> Work to be completed
Return the lines below word for word, leaving out the pictures.

> Supplied material
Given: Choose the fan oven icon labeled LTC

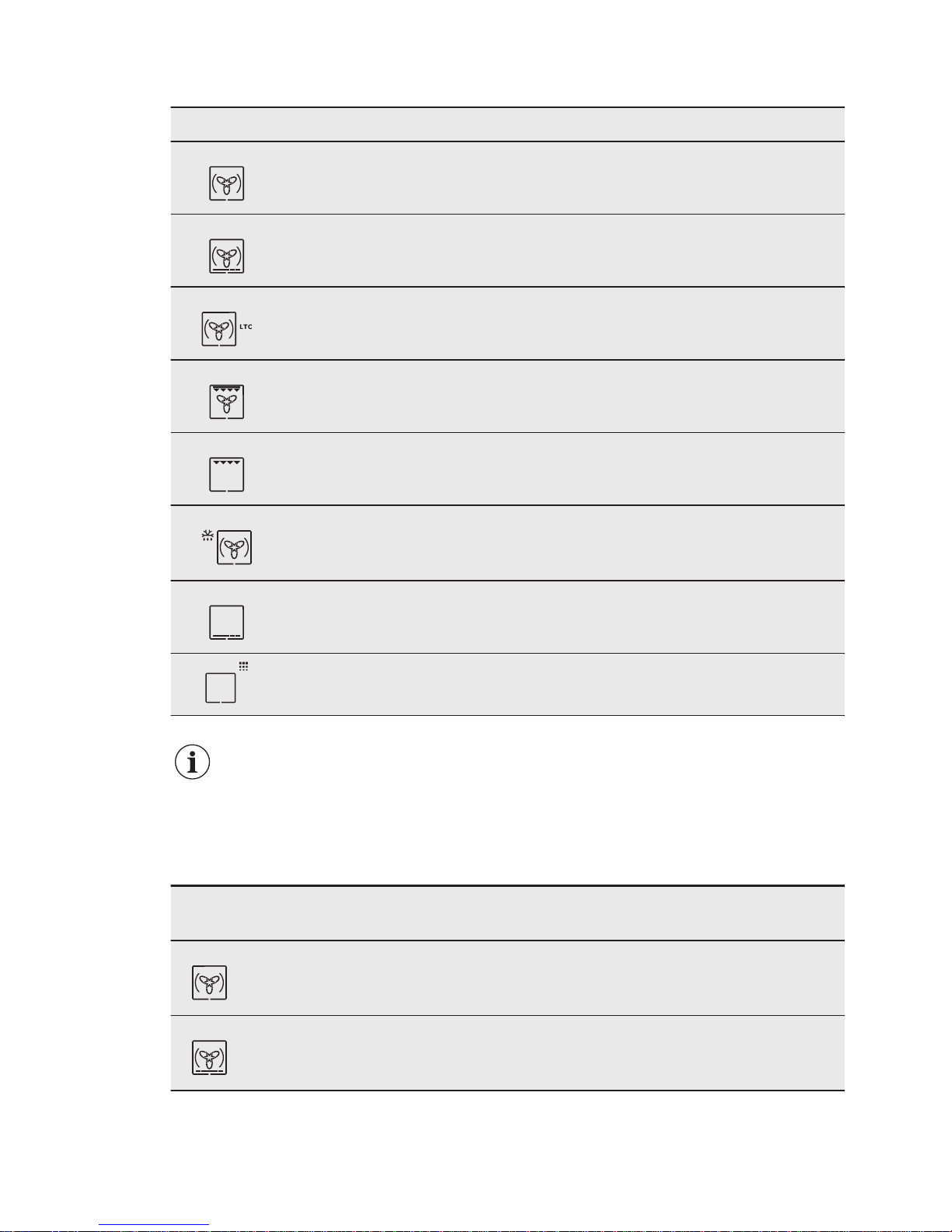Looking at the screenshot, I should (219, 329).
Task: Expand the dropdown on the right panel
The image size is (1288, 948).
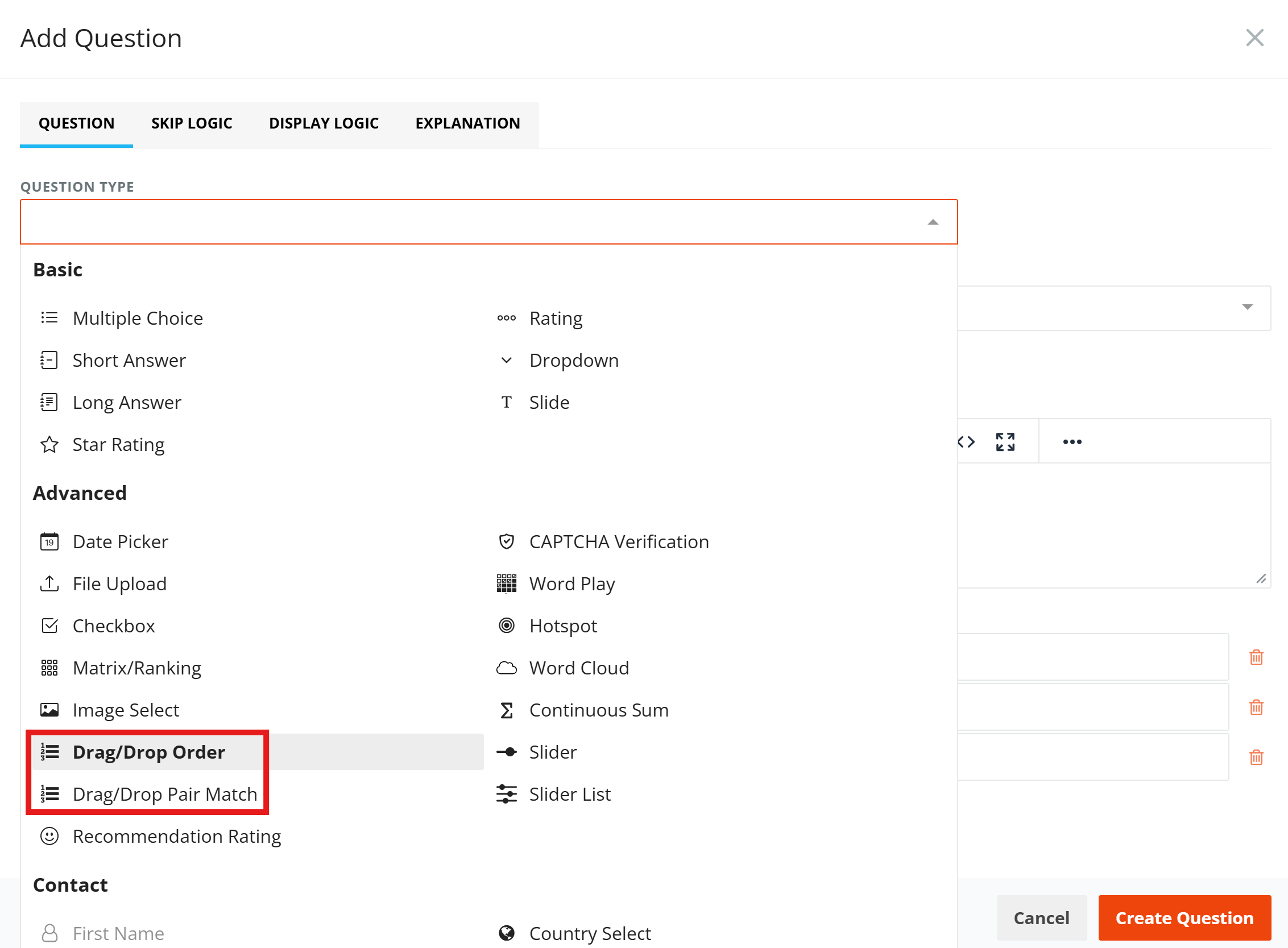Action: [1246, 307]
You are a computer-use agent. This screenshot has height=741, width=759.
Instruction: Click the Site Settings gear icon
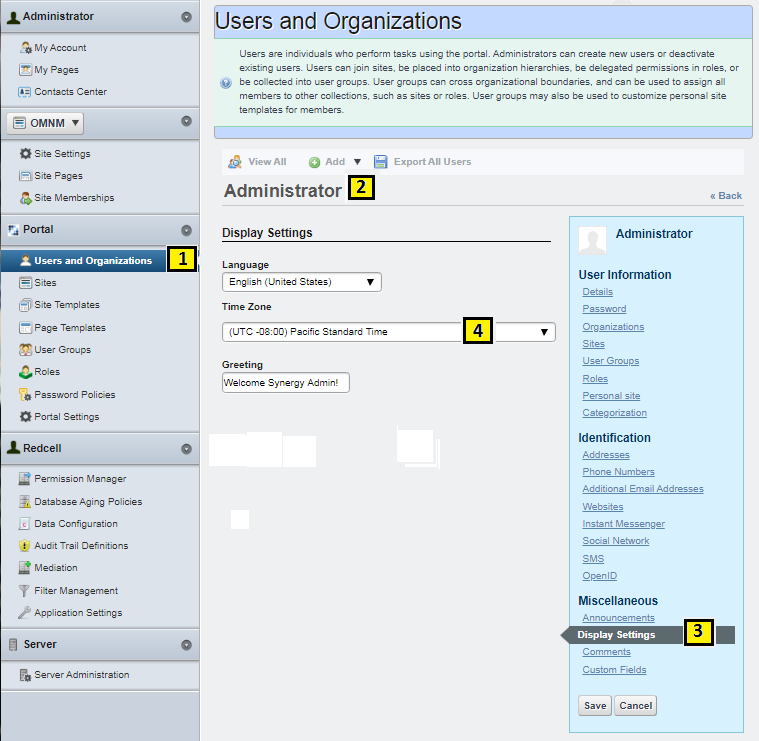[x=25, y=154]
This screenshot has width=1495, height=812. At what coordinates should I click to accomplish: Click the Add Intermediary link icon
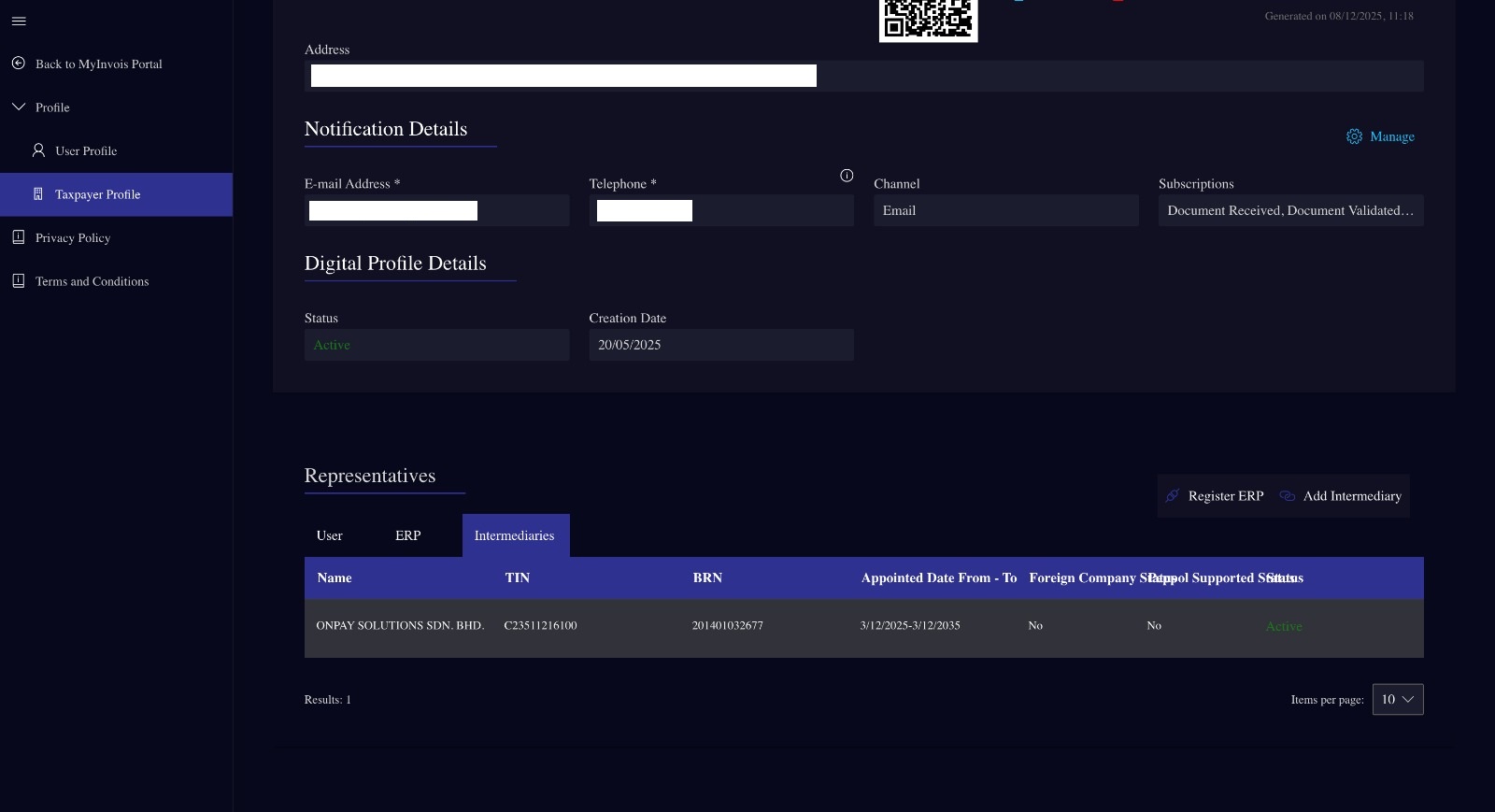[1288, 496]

> Exercise answer
Given: Choose the fan oven icon labeled LTC

Looking at the screenshot, I should (219, 329).
Task: Expand the dropdown on the right panel
The image size is (1288, 948).
Action: [1246, 307]
You are a computer-use agent. This screenshot has height=741, width=759.
Instruction: Click the Site Settings gear icon
[x=25, y=154]
This screenshot has width=1495, height=812. At what coordinates should I click to accomplish: Click the Add Intermediary link icon
[1288, 496]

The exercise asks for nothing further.